→ Data provided:
+---+
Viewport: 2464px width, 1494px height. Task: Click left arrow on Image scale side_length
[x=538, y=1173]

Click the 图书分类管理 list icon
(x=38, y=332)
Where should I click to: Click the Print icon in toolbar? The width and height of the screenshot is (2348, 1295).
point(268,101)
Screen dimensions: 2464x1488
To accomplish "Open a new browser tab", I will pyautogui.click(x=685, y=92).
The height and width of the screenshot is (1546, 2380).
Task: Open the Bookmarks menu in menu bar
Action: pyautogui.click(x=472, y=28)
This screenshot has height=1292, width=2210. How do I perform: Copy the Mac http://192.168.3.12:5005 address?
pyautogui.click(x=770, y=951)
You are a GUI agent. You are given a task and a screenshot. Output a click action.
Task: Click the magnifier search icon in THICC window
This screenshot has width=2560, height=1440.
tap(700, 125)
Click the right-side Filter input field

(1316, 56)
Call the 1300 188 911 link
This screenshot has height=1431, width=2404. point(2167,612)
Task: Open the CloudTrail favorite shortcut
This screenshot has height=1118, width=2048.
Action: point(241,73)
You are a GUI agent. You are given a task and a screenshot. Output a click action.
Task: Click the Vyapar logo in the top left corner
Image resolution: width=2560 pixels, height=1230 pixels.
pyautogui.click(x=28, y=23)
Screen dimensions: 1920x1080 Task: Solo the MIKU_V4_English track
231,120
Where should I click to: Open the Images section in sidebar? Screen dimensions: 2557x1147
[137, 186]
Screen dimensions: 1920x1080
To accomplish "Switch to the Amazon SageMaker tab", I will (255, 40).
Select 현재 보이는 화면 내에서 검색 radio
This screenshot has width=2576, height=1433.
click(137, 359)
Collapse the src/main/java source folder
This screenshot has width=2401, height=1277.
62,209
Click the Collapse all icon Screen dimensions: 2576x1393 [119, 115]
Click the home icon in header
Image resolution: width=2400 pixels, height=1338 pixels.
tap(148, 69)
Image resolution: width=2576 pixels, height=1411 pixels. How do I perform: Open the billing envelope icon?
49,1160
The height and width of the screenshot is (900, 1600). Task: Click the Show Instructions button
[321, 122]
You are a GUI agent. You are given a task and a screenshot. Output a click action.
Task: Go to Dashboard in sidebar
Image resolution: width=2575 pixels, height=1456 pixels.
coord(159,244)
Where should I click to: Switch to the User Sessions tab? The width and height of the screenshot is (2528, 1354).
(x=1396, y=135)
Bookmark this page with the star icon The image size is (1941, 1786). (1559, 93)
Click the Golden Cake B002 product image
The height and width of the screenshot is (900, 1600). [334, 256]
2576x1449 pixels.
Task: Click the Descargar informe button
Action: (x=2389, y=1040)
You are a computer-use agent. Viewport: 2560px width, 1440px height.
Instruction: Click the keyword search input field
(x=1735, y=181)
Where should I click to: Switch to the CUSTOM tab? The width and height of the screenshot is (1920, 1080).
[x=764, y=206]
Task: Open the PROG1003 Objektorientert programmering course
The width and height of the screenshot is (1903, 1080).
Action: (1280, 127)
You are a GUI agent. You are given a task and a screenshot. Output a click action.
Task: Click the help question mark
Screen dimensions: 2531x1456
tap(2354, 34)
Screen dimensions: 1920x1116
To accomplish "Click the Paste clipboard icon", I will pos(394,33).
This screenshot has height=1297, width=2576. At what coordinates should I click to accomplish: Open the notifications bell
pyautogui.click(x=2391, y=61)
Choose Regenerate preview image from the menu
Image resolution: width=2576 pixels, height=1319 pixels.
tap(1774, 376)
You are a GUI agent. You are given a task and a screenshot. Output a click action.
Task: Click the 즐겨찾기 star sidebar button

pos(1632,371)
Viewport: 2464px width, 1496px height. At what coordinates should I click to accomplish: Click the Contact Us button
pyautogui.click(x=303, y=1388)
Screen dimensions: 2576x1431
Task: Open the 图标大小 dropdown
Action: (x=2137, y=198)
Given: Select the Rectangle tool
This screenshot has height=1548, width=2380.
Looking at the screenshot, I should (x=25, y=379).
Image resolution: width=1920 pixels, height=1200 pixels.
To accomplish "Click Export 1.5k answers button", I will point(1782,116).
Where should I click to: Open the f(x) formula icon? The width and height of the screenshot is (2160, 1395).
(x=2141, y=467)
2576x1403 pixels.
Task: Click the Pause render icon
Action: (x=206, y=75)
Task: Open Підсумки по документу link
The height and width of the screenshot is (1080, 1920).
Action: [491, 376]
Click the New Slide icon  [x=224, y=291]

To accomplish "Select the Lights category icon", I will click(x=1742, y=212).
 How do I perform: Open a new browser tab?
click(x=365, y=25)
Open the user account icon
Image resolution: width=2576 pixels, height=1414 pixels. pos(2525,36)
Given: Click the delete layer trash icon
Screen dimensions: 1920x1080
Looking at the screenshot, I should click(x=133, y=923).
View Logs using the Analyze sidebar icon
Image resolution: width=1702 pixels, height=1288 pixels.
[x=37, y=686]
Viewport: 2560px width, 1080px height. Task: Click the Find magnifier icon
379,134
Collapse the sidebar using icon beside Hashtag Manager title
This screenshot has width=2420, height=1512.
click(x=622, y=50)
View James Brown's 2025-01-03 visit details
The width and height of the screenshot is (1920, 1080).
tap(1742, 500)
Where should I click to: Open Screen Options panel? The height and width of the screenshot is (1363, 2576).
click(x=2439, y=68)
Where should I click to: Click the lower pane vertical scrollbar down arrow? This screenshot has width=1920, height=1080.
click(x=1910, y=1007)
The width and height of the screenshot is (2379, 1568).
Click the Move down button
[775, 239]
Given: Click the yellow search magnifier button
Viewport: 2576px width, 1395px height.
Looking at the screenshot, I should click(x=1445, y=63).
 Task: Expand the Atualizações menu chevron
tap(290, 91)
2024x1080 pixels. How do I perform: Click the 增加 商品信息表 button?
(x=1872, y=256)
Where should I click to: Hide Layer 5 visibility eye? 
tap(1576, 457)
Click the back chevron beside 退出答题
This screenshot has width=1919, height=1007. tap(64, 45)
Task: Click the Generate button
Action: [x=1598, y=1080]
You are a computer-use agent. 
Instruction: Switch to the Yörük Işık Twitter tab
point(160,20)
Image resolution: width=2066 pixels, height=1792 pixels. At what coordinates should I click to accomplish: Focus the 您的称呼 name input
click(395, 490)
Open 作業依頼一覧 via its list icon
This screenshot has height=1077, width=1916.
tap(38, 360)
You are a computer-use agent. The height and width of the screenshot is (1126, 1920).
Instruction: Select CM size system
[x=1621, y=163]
+---+
→ Requirement:
Restate all the material exactly, word for word.

→ Response to the exercise:
Viewport: 2464px width, 1494px height. Task: Click left arrow on Image scale side_length
[x=538, y=1173]

Click the 图书分类管理 list icon
(x=38, y=332)
Where should I click to: Click the Print icon in toolbar? The width and height of the screenshot is (2348, 1295).
point(268,101)
Screen dimensions: 2464x1488
To accomplish "Open a new browser tab", I will pyautogui.click(x=685, y=92).
The height and width of the screenshot is (1546, 2380).
Task: Open the Bookmarks menu in menu bar
Action: pyautogui.click(x=472, y=28)
This screenshot has height=1292, width=2210. How do I perform: Copy the Mac http://192.168.3.12:5005 address?
pyautogui.click(x=770, y=951)
You are a GUI agent. You are given a task and a screenshot. Output a click action.
Task: Click the magnifier search icon in THICC window
This screenshot has width=2560, height=1440.
tap(700, 125)
Click the right-side Filter input field

(1316, 56)
Call the 1300 188 911 link
This screenshot has height=1431, width=2404. point(2167,612)
Task: Open the CloudTrail favorite shortcut
This screenshot has height=1118, width=2048.
Action: point(241,73)
You are a GUI agent. You are given a task and a screenshot. Output a click action.
Task: Click the Vyapar logo in the top left corner
Image resolution: width=2560 pixels, height=1230 pixels.
pyautogui.click(x=28, y=23)
Screen dimensions: 1920x1080 Task: Solo the MIKU_V4_English track
231,120
Where should I click to: Open the Images section in sidebar? Screen dimensions: 2557x1147
[137, 186]
Screen dimensions: 1920x1080
To accomplish "Switch to the Amazon SageMaker tab", I will (255, 40).
Select 현재 보이는 화면 내에서 검색 radio
This screenshot has width=2576, height=1433.
click(137, 359)
Collapse the src/main/java source folder
This screenshot has width=2401, height=1277.
62,209
Click the Collapse all icon Screen dimensions: 2576x1393 [119, 115]
Click the home icon in header
Image resolution: width=2400 pixels, height=1338 pixels.
tap(148, 69)
Image resolution: width=2576 pixels, height=1411 pixels. How do I perform: Open the billing envelope icon?
49,1160
The height and width of the screenshot is (900, 1600). Task: Click the Show Instructions button
[321, 122]
You are a GUI agent. You are given a task and a screenshot. Output a click action.
Task: Go to Dashboard in sidebar
Image resolution: width=2575 pixels, height=1456 pixels.
coord(159,244)
Where should I click to: Switch to the User Sessions tab? The width and height of the screenshot is (2528, 1354).
(x=1396, y=135)
Bookmark this page with the star icon The image size is (1941, 1786). (1559, 93)
Click the Golden Cake B002 product image
The height and width of the screenshot is (900, 1600). [334, 256]
2576x1449 pixels.
Task: Click the Descargar informe button
Action: (x=2389, y=1040)
You are a computer-use agent. Viewport: 2560px width, 1440px height.
Instruction: Click the keyword search input field
(x=1735, y=181)
Where should I click to: Switch to the CUSTOM tab? The width and height of the screenshot is (1920, 1080).
[x=764, y=206]
Task: Open the PROG1003 Objektorientert programmering course
The width and height of the screenshot is (1903, 1080).
Action: (1280, 127)
You are a GUI agent. You are given a task and a screenshot. Output a click action.
Task: Click the help question mark
Screen dimensions: 2531x1456
tap(2354, 34)
Screen dimensions: 1920x1116
To accomplish "Click the Paste clipboard icon", I will pos(394,33).
This screenshot has height=1297, width=2576. At what coordinates should I click to accomplish: Open the notifications bell
pyautogui.click(x=2391, y=61)
Choose Regenerate preview image from the menu
Image resolution: width=2576 pixels, height=1319 pixels.
tap(1774, 376)
You are a GUI agent. You are given a task and a screenshot. Output a click action.
Task: Click the 즐겨찾기 star sidebar button

pos(1632,371)
Viewport: 2464px width, 1496px height. At what coordinates should I click to accomplish: Click the Contact Us button
pyautogui.click(x=303, y=1388)
Screen dimensions: 2576x1431
Task: Open the 图标大小 dropdown
Action: (x=2137, y=198)
Given: Select the Rectangle tool
This screenshot has height=1548, width=2380.
Looking at the screenshot, I should (x=25, y=379).
Image resolution: width=1920 pixels, height=1200 pixels.
To accomplish "Click Export 1.5k answers button", I will point(1782,116).
Where should I click to: Open the f(x) formula icon? The width and height of the screenshot is (2160, 1395).
(x=2141, y=467)
2576x1403 pixels.
Task: Click the Pause render icon
Action: (x=206, y=75)
Task: Open Підсумки по документу link
The height and width of the screenshot is (1080, 1920).
Action: [491, 376]
Click the New Slide icon  [x=224, y=291]

To accomplish "Select the Lights category icon", I will click(x=1742, y=212).
 How do I perform: Open a new browser tab?
click(x=365, y=25)
Open the user account icon
Image resolution: width=2576 pixels, height=1414 pixels. pos(2525,36)
Given: Click the delete layer trash icon
Screen dimensions: 1920x1080
Looking at the screenshot, I should click(x=133, y=923).
View Logs using the Analyze sidebar icon
Image resolution: width=1702 pixels, height=1288 pixels.
[x=37, y=686]
Viewport: 2560px width, 1080px height. Task: Click the Find magnifier icon
379,134
Collapse the sidebar using icon beside Hashtag Manager title
This screenshot has width=2420, height=1512.
click(x=622, y=50)
View James Brown's 2025-01-03 visit details
The width and height of the screenshot is (1920, 1080).
tap(1742, 500)
Where should I click to: Open Screen Options panel? The height and width of the screenshot is (1363, 2576).
click(x=2439, y=68)
Where should I click to: Click the lower pane vertical scrollbar down arrow? This screenshot has width=1920, height=1080.
click(x=1910, y=1007)
The width and height of the screenshot is (2379, 1568).
Click the Move down button
[775, 239]
Given: Click the yellow search magnifier button
Viewport: 2576px width, 1395px height.
Looking at the screenshot, I should click(x=1445, y=63).
 Task: Expand the Atualizações menu chevron
tap(290, 91)
2024x1080 pixels. How do I perform: Click the 增加 商品信息表 button?
(x=1872, y=256)
Where should I click to: Hide Layer 5 visibility eye? 
tap(1576, 457)
Click the back chevron beside 退出答题
This screenshot has width=1919, height=1007. tap(64, 45)
Task: Click the Generate button
Action: [x=1598, y=1080]
You are a computer-use agent. 
Instruction: Switch to the Yörük Işık Twitter tab
point(160,20)
Image resolution: width=2066 pixels, height=1792 pixels. At what coordinates should I click to accomplish: Focus the 您的称呼 name input
click(395, 490)
Open 作業依頼一覧 via its list icon
This screenshot has height=1077, width=1916.
tap(38, 360)
You are a computer-use agent. The height and width of the screenshot is (1126, 1920).
Instruction: Select CM size system
[x=1621, y=163]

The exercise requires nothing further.